22
Ini adalah tabungan part-ku yang terakhir hehe...jadi masih bisa upload...izin rehat dulu after this ya. boleh vote dan komen jika berkenan
.
.
.
Setelah perang ciuman itu, kami tak lagi beradu argumen. Aku memilih berdiam diri di sudut, menjauh dari cahaya alat penerangan yang Komandan Min letakkan di tengah. Dia juga tak lagi bersuara, hanya duduk bersandar di dinding gua dengan ekspresi sulit diterka.
Keheningan ini terasa aneh.

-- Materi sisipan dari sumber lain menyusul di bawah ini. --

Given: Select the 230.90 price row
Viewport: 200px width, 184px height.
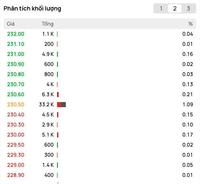Looking at the screenshot, I should click(x=100, y=64).
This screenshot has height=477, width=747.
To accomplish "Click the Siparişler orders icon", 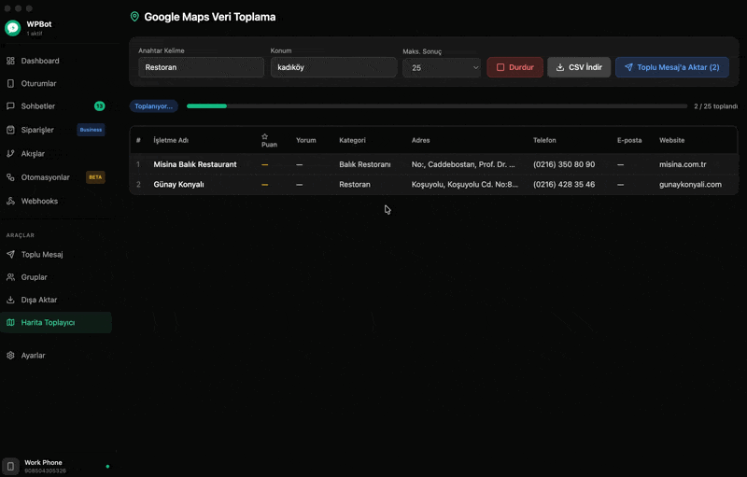I will click(11, 130).
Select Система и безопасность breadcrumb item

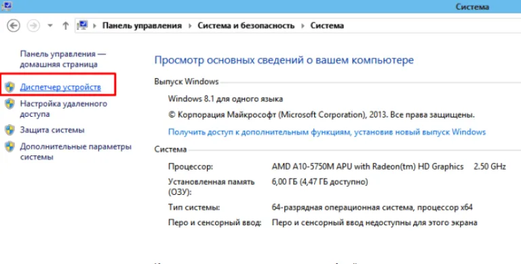pos(246,26)
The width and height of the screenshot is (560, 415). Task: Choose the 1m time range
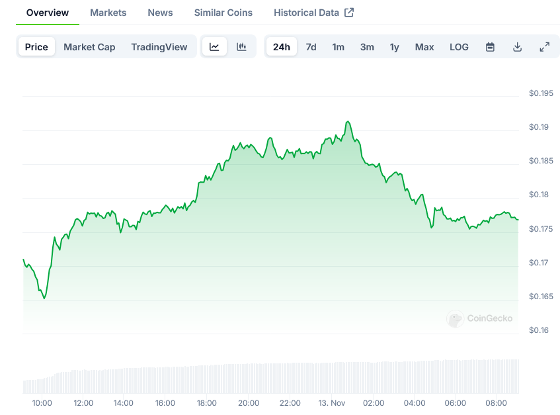[338, 47]
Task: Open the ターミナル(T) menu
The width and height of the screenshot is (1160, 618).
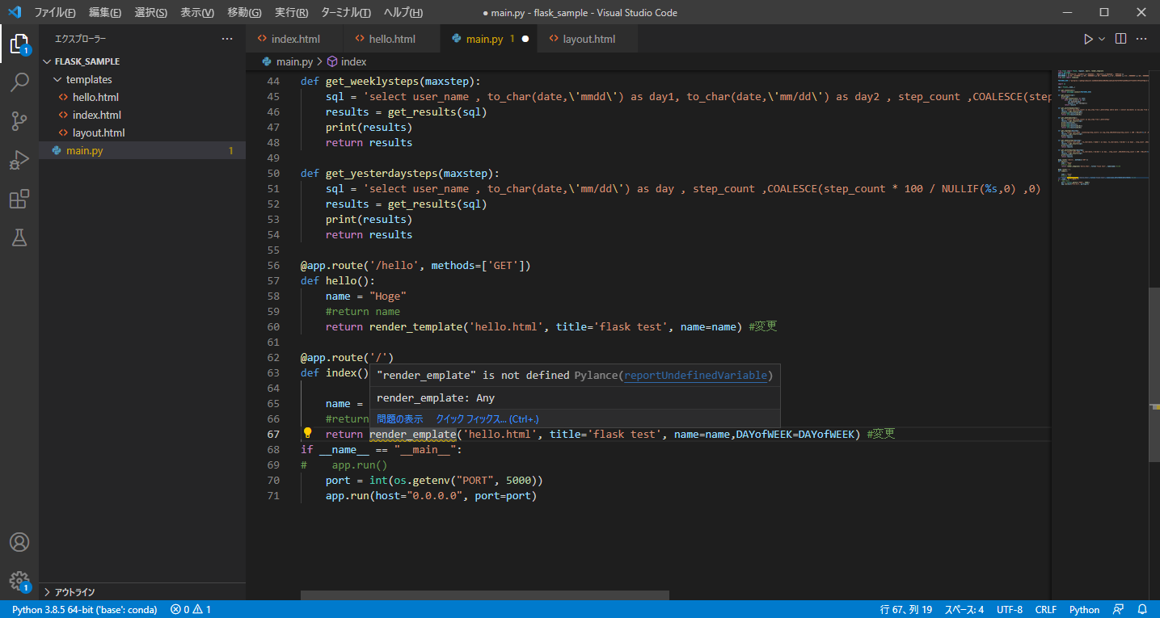Action: (345, 13)
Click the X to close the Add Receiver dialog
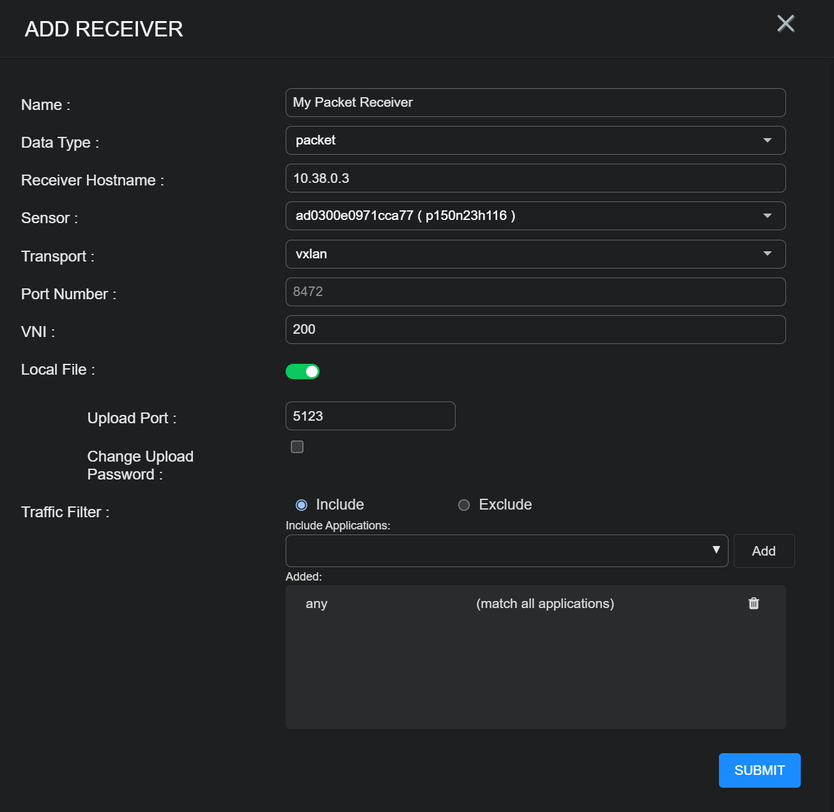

Biasanya, dia akan melontarkan komentar jahil atau setidaknya mendesah kesal. Tapi kali ini, dia hanya diam, sesekali memutar alat komunikasinya dengan ujung jari.
Aku menatapnya dari balik bayangan. Mata Komandan Min sedikit menyipit, entah karena lelah atau sedang berpikir keras. Rahangnya mengatup, dan untuk pertama kalinya sejak kami terjebak, dia terlihat sedikit... frustrasi.
Aku mengalihkan pandangan, mencoba tidur meski sia-sia. Tubuhku mulai terasa kaku setelah terlalu lama duduk di lantai. Tapi sebelum aku sempat mengubah posisi, suara 'bip' kecil terdengar.
Komandan Min langsung menegakkan tubuhnya, tapi aku menangkap sesuatu yang aneh—gerakan kecil tangannya yang sempat berhenti di dekat bibirnya, seolah mengingat sesuatu. Tatapan kami bertemu sepersekian detik sebelum dia buru-buru fokus pada alat komunikasinya."
"Komandan? Komandan, apakah kau mendengar?"
Aku langsung menoleh. Itu suara Letnan Jeon.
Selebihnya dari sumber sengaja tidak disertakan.